School districts around the state are putting together sexual health curriculum in response to Senate Bill 5396, which passed the Legislature and Washington voters in 2020, and took effect Dec. 3, 2020. It requires all public schools to provide comprehensive sexual health education by the 2022–23 school year.
The school district must have comprehensive sexual education and follow the guidelines from the state Department of Health and K-12 health standards, said Matt Charlton, executive director of secondary education.
“It also requires that instructional materials are either chosen from a list provided by OSPI (Office of the Superintendent of Public Instruction) that they have reviewed or you chose a locally developed curriculum which is selected using an analysis tool from OSPI,” Charlton said.
The law requires electronic access for parents to all the materials and information to be provided and a process for parents to opt out.
Also, the law requires the school district to share instruction materials with OSPI and demonstrate how those materials are aligned to the legislative requirements.
“In our procedure, in K-4, we will only teach social-emotional learning in those grade levels. In grade five and twice in grades 6-8 and twice in grade 10-12, we’re required to have sexual health education,” Charlton said.
Charlton said he knows of no other topic with potential to be as controversial as sexual health education.

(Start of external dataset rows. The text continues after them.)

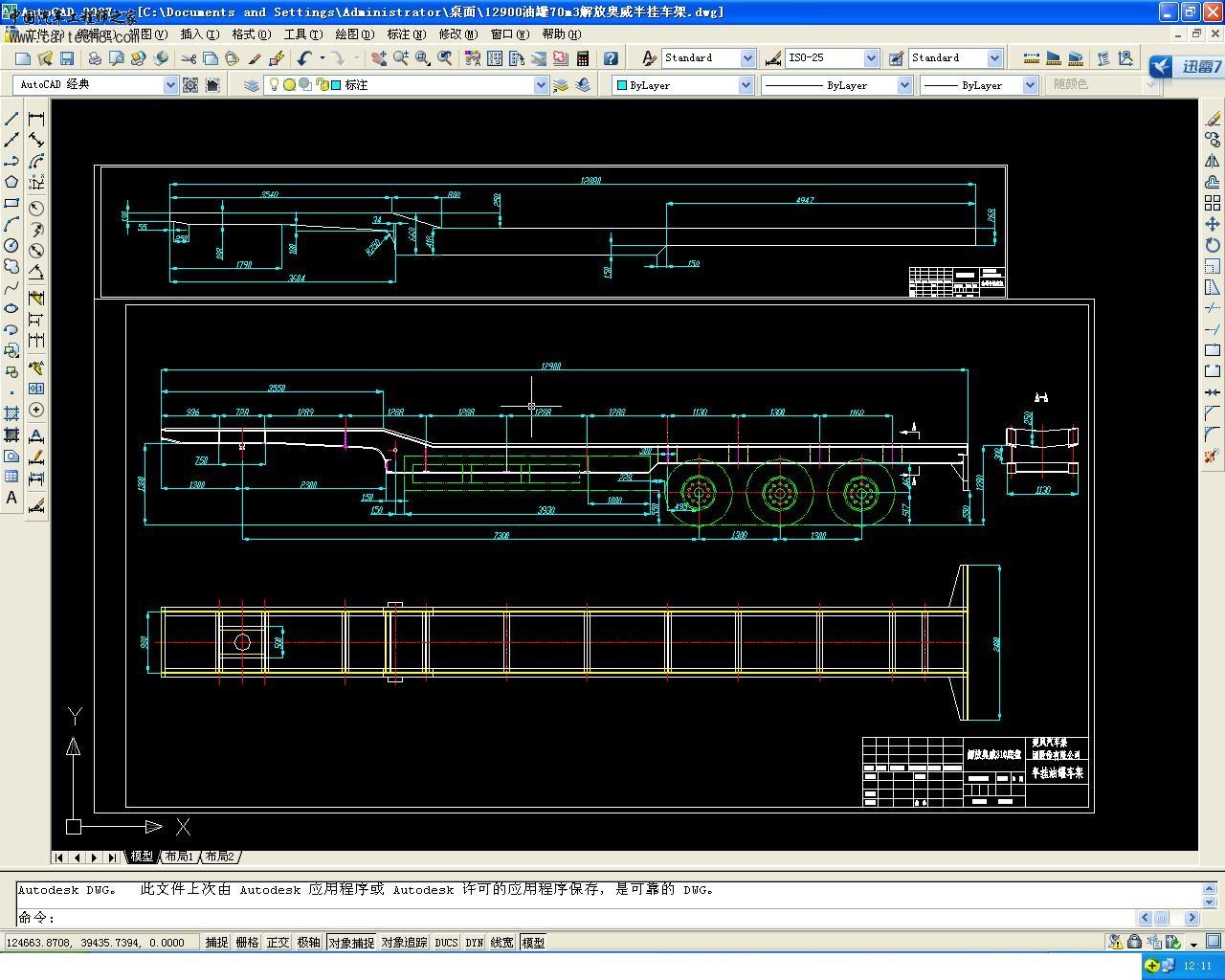The image size is (1225, 980).
Task: Open the ByLayer color control swatch
Action: click(x=683, y=85)
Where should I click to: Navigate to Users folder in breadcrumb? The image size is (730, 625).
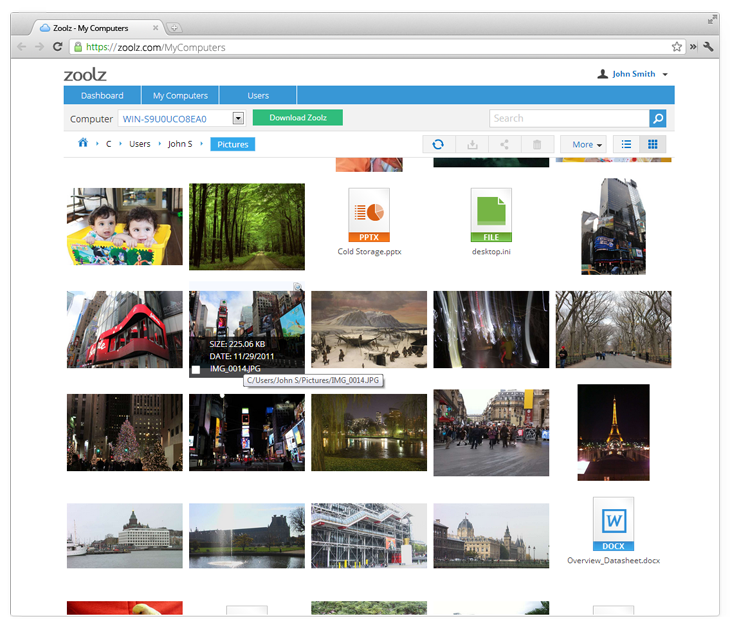(x=139, y=144)
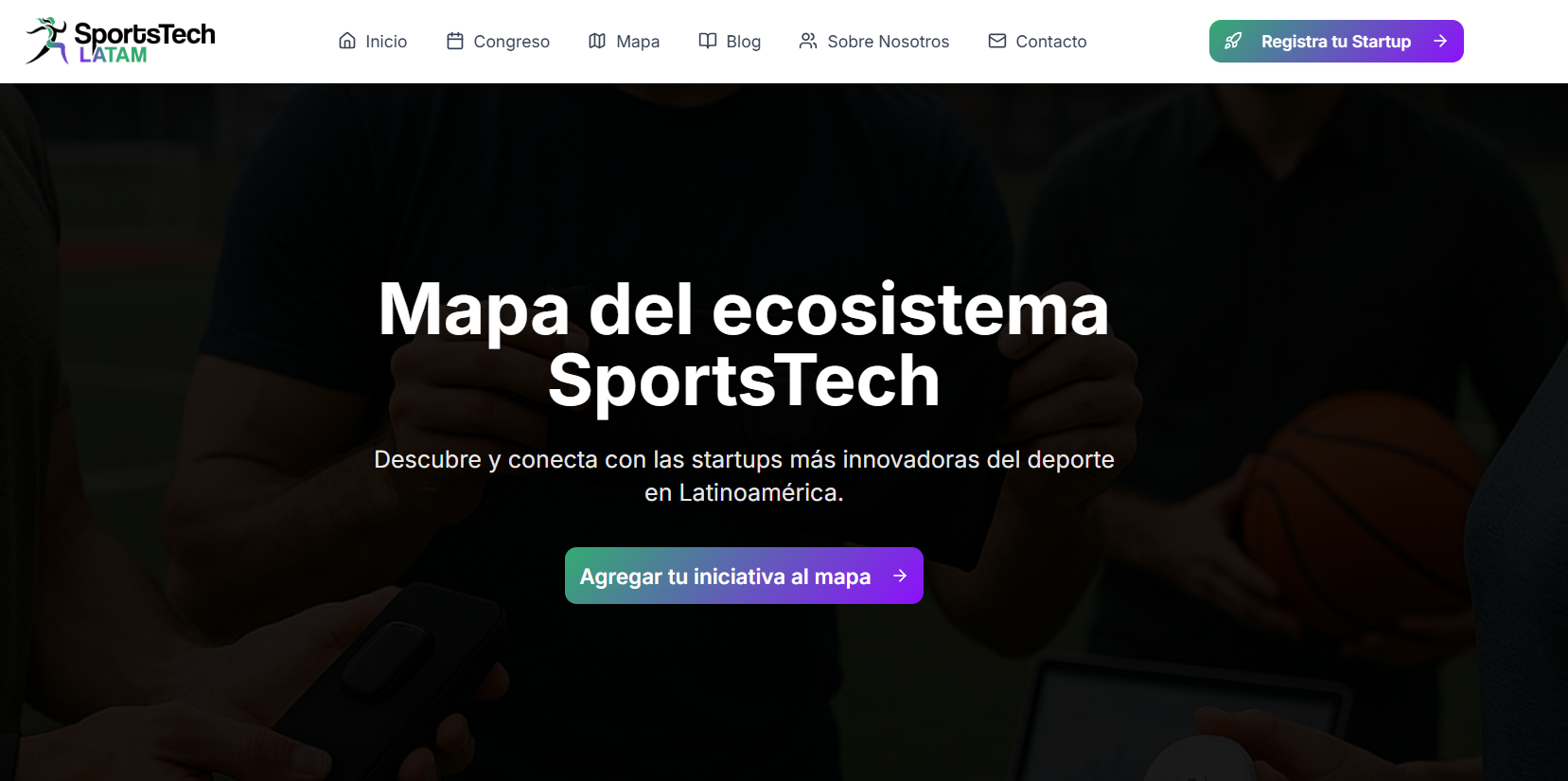This screenshot has width=1568, height=781.
Task: Click the SportsTech LATAM runner logo
Action: (x=47, y=41)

“We know there are legitimate concerns surrounding this topic as well as some misinformation out there. Hopefully we can bring some clarity to this topic,” he said.
Outlining the sexual health curriculum for the grade levels
The recommendation to the board is the culmination of four months work by an 18-person committee from across the district. Parent feedback was also part of the process. On two different nights, Charlton said they had about 30 parents attend meetings and give feedback on the draft document.
Charlton said the committee really listened and made adjustments based on the feedback.
“We believe as a committee of educators that parents are the most important teachers of sexual health.” said Spencer Taylor, Eastmont executive director of elementary education. “We respect the rights of parents to know what is being taught and when it is being taught. And to have the ability to opt their child out and to get more information to follow up at home.”
Taylor said the committee also wants to be very transparent. All the resources will be online once the school board approves. Parents can see this information anytime, Taylor said.
The committee also wanted to make sure to meet the requirements of the legislation.
“We wanted to make sure it was developmentally appropriate for our students. The committee decided and the parent advisory group affirmed we would have no sexual health education in grades K-4,” Taylor said.
Charlton said the school district must give parents at least 30 days advance notice of when instruction would occur and to provide a real clear way to opt their child out. A parent could opt their child out of a specific part of the instruction or all of it.
Taylor said the committee decided early to focus on those standards most important for students to know and what would be reflective of the values in the community.